> **Entries taken from a collection**:
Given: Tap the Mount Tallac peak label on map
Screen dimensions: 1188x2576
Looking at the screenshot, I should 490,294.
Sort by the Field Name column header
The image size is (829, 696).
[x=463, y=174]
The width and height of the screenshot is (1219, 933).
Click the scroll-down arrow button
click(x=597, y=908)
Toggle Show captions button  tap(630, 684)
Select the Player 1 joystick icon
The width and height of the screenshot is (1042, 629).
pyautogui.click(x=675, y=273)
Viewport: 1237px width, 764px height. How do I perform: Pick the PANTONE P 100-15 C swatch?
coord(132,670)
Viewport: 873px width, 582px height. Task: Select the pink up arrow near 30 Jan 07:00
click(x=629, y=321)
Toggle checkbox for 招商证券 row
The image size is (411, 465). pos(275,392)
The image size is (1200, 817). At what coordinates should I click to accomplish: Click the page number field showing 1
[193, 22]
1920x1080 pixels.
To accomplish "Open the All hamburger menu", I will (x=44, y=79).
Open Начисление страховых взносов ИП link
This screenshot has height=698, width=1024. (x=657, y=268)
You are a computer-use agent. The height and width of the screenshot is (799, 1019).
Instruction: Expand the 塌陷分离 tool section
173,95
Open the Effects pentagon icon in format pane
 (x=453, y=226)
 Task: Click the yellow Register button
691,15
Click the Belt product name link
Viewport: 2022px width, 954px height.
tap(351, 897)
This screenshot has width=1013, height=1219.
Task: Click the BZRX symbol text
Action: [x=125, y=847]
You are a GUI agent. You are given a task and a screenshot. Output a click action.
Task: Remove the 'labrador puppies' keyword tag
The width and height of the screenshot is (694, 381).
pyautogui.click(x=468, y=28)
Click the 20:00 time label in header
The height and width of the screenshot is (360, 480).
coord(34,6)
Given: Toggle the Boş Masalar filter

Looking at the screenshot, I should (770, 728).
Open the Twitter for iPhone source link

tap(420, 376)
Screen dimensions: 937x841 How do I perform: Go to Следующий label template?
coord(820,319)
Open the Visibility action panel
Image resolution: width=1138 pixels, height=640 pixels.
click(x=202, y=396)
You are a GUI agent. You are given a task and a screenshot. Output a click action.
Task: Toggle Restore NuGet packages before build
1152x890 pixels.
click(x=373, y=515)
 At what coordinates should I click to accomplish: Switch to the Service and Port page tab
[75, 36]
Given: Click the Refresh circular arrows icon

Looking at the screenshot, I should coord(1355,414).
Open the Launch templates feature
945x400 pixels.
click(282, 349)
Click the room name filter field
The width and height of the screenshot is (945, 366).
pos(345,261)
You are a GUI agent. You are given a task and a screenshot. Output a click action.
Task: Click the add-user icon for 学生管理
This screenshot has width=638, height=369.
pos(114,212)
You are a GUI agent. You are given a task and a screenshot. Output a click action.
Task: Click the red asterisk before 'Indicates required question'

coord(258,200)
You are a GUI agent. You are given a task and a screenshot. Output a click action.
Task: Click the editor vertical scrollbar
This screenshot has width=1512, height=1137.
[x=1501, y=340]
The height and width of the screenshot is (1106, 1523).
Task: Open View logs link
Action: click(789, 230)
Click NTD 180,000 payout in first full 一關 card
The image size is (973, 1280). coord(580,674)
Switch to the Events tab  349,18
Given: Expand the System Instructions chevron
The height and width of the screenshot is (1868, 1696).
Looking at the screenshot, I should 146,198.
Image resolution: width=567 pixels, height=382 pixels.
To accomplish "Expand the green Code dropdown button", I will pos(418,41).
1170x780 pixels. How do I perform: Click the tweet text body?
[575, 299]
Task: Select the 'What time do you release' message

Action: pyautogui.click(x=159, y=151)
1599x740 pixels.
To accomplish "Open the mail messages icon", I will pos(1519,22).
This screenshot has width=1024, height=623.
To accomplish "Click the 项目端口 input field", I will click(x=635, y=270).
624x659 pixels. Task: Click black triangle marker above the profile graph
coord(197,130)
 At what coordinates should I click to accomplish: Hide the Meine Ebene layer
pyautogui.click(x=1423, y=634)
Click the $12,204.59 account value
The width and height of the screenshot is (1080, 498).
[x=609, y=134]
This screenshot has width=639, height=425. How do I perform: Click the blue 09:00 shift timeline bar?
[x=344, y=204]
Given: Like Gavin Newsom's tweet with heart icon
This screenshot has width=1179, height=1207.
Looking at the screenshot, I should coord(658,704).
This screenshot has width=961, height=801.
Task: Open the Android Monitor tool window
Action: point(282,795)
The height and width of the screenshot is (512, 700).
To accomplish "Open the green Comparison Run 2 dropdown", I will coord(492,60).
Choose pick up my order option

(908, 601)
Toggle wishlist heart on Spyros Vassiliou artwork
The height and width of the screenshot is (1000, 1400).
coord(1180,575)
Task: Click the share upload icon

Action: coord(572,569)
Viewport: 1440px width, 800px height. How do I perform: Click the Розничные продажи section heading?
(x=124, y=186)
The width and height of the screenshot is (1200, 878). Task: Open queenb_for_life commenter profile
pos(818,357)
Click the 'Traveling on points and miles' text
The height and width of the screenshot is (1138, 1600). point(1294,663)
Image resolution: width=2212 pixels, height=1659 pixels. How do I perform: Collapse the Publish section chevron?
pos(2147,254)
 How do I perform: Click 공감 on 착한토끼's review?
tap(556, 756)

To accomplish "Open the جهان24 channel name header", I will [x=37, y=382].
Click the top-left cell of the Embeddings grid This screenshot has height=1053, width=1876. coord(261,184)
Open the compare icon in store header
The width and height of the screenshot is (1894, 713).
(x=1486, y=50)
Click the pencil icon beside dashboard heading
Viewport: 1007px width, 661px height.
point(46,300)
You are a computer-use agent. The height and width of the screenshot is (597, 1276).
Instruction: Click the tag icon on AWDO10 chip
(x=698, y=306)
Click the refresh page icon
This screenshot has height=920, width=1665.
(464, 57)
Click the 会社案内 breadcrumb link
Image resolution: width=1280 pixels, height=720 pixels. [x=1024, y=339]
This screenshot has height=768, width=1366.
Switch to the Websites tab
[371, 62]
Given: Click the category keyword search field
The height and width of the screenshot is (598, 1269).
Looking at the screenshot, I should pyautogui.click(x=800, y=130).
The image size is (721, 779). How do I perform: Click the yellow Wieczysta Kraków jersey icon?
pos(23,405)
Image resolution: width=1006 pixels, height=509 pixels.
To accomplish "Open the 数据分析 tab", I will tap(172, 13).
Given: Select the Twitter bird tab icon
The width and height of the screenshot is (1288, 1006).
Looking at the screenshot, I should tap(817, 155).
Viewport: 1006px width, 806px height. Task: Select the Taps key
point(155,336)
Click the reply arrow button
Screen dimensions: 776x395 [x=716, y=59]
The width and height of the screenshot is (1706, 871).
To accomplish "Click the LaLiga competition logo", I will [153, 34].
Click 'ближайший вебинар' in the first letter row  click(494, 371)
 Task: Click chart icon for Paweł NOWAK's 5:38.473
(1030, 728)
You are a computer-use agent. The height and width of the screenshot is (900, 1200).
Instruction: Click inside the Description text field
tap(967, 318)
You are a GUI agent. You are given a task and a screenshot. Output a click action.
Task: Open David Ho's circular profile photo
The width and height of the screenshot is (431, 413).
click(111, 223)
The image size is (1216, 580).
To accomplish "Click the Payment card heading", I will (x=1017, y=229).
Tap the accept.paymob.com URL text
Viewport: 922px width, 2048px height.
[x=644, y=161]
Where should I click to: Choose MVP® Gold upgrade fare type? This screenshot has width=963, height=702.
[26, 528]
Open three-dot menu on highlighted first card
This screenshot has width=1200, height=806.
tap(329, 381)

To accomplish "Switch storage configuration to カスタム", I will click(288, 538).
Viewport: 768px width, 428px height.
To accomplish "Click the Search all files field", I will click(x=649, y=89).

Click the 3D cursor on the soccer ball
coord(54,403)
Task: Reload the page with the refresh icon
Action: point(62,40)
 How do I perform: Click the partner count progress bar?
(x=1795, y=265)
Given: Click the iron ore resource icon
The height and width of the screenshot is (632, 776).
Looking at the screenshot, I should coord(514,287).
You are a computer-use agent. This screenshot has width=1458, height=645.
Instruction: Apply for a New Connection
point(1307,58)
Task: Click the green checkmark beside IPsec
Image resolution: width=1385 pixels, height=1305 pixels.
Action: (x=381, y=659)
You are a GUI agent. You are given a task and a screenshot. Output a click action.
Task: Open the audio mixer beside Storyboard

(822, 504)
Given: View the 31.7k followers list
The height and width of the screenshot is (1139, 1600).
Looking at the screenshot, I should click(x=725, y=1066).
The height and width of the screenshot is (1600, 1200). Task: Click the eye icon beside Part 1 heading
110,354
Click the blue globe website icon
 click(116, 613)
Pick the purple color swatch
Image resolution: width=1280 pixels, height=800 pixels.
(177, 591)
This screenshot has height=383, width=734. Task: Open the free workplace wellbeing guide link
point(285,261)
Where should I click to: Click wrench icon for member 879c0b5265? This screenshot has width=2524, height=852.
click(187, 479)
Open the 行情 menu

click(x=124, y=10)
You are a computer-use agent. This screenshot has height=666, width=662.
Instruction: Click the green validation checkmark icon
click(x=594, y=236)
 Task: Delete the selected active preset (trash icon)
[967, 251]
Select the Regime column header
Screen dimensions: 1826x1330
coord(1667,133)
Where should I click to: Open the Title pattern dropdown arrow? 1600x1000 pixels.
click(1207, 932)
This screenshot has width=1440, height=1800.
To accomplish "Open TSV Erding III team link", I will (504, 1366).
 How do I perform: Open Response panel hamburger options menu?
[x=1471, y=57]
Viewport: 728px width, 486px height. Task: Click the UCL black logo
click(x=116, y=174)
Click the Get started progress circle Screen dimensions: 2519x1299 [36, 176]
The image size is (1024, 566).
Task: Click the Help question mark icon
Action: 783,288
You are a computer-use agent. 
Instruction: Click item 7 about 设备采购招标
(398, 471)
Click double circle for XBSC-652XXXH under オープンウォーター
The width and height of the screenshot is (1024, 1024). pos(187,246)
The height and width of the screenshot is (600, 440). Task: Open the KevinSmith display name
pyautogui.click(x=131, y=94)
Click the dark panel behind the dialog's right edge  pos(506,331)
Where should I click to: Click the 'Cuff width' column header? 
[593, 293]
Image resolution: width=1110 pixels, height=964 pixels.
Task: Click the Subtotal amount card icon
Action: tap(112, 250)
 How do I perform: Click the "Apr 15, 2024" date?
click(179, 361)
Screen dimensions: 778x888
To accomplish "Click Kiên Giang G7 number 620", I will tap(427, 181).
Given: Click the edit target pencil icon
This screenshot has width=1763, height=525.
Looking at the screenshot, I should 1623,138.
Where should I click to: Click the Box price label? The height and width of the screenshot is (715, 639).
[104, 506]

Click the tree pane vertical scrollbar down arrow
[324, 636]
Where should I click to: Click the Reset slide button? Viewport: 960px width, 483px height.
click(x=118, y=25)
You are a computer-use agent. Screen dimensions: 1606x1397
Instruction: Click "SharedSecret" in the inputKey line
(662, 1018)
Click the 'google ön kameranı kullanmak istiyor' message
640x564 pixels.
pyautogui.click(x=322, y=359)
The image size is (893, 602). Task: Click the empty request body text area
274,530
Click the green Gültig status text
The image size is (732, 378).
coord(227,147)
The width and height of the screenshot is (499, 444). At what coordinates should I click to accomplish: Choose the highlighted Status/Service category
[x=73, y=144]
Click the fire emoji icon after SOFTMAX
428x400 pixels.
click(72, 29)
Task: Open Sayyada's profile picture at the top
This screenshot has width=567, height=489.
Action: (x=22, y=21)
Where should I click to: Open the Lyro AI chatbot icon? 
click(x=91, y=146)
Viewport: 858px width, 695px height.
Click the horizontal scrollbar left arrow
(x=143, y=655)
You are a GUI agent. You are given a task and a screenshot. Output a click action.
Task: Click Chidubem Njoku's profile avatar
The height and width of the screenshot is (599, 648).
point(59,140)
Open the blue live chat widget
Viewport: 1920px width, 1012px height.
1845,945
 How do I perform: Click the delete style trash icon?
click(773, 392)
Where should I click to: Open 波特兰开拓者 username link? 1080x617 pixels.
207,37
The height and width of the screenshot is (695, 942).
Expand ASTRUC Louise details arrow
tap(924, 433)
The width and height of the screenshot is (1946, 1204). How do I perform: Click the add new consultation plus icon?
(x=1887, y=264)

> **What to do**: Using the records above, restate word for word the lines from the one with "Task: Click the add-user icon for 学生管理" through the one with "Task: Click the editor vertical scrollbar", both included.

> **Reply to the task**:
Task: Click the add-user icon for 学生管理
This screenshot has width=638, height=369.
pos(114,212)
You are a GUI agent. You are given a task and a screenshot. Output a click action.
Task: Click the red asterisk before 'Indicates required question'

coord(258,200)
You are a GUI agent. You are given a task and a screenshot. Output a click action.
Task: Click the editor vertical scrollbar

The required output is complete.